¿Destrucción de vestigios mayas? Esto es lo que están haciendo comunidades menonitas en Campeche
Campeche ha sido escenario de una amenaza silenciosa en los últimos años. Habitantes y activistas de Hopelchén y zonas aledañas a Bacalar han reportado una destrucción sistemática de vestigios arqueológicos mayas y una deforestación masiva, presuntamente llevada a cabo por comunidades menonitas para expandir tierras de cultivo.
Esto ya se había visto en Perú, Bolivia, Colombia y Paraguay. “Han comprado nueva tierra y cortan madera donde estaban nuestros ancestros”, se destaca en un reportaje de Mongabay Latam sobre la presencia de comunidades menonitas en territorio latinoamericano.

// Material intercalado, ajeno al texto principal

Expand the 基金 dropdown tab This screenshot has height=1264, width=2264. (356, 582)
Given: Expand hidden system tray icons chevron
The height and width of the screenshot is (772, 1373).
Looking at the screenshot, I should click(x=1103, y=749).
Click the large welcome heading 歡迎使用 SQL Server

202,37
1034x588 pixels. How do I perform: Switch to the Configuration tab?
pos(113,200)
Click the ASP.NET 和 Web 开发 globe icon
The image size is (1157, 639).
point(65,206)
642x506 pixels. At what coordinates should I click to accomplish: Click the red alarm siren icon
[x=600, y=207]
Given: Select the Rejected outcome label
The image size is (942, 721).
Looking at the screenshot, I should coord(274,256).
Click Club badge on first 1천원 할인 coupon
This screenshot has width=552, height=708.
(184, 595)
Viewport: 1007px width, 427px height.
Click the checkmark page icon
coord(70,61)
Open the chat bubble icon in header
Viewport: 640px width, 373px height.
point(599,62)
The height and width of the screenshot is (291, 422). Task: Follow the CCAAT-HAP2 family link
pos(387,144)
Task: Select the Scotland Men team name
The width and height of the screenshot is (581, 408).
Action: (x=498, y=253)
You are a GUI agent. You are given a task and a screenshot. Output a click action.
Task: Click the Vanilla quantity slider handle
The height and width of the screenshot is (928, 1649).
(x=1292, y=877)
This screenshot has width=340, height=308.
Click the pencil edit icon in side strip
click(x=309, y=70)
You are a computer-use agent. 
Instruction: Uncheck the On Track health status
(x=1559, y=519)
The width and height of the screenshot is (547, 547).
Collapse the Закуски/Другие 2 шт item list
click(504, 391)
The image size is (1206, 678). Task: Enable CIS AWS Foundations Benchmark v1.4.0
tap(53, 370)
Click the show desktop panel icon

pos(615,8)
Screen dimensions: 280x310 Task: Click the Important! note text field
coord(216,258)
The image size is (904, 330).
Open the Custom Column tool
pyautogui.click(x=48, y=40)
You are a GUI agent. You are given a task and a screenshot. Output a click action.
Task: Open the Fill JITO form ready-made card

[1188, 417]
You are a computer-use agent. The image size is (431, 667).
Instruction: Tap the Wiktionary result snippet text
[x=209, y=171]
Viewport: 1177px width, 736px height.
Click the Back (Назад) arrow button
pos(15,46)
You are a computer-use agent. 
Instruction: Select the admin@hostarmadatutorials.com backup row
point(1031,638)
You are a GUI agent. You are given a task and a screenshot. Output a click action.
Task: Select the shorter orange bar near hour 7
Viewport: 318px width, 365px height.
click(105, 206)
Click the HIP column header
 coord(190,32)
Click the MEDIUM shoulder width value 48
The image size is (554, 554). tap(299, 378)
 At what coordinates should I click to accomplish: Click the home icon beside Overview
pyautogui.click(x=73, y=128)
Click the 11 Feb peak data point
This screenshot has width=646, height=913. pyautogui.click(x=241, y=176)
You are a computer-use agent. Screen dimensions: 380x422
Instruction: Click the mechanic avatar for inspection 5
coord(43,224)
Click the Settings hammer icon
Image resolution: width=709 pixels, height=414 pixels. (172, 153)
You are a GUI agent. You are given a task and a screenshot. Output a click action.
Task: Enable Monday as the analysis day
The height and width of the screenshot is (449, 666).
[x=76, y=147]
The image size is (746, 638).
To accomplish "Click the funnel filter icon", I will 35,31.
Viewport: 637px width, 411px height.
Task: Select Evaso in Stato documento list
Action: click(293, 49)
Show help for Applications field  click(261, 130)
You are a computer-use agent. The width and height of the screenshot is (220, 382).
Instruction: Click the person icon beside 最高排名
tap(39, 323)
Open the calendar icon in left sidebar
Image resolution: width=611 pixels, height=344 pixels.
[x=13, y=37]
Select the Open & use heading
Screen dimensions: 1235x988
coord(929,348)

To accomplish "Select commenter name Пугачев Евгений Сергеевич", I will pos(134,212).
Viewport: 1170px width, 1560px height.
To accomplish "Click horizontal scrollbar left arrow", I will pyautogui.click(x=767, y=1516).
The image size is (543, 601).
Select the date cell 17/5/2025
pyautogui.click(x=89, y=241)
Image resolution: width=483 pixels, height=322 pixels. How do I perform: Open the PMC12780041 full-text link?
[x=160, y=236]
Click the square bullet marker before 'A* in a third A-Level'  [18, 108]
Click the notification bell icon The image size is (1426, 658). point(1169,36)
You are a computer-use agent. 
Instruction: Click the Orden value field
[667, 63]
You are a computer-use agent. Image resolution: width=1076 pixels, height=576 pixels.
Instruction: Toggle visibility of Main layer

Era 2022 cuando comunidades indígenas Colombia, Paraguay y México denunciaron la tala ilegal de árboles, miles de hectáreas y destrucción de sus bosques a manos de colonias menonitas. Pero desde su presencia en Latinoamérica desde hace casi 7 décadas, la deforestación ha sido una constante vinculada a sus tácticas de ocupación de tierras.
En México, desde su llegada en los ochenta, han implementado sistemas de agricultura mecanizada y producción de carbón que han impactado significativamente la salud de los ecosistemas. En la Reserva de Balam Kin, se denunció desde 2024 que se habían deforestado 250 hectáreas en menos de dos meses para expandir monocultivos, y antes de eso, Campeche ya había perdido el 11% de su bosque primario húmedo, siendo una de las entidades con mayor deforestación en México.
Y no es casualidad que hayan elegido esta entidad como su nuevo hogar. Históricamente, México (al igual que otros países latinoamericanos) invitó y facilitó la llegada de comunidades menonitas para manipular tierras que el Estado consideraba “vírgenes”. Al momento de recibir estas tierras, las autoridades se comprometían a no interferir en sus prácticas, permitiéndoles educar a sus hijos fuera del sistema oficial y mantener su propia lengua.
En el caso de Campeche, siendo una entidad eminentemente forestal con millones de hectáreas de ecosistemas tropicales, estos bosques representan una oportunidad para convertirlos en monocultivo industrial, ideal para sembrar sorgo, maíz y soya, así como para meter ganadería, ya que su modelo agrícola requiere del aplanamiento total de la tierra.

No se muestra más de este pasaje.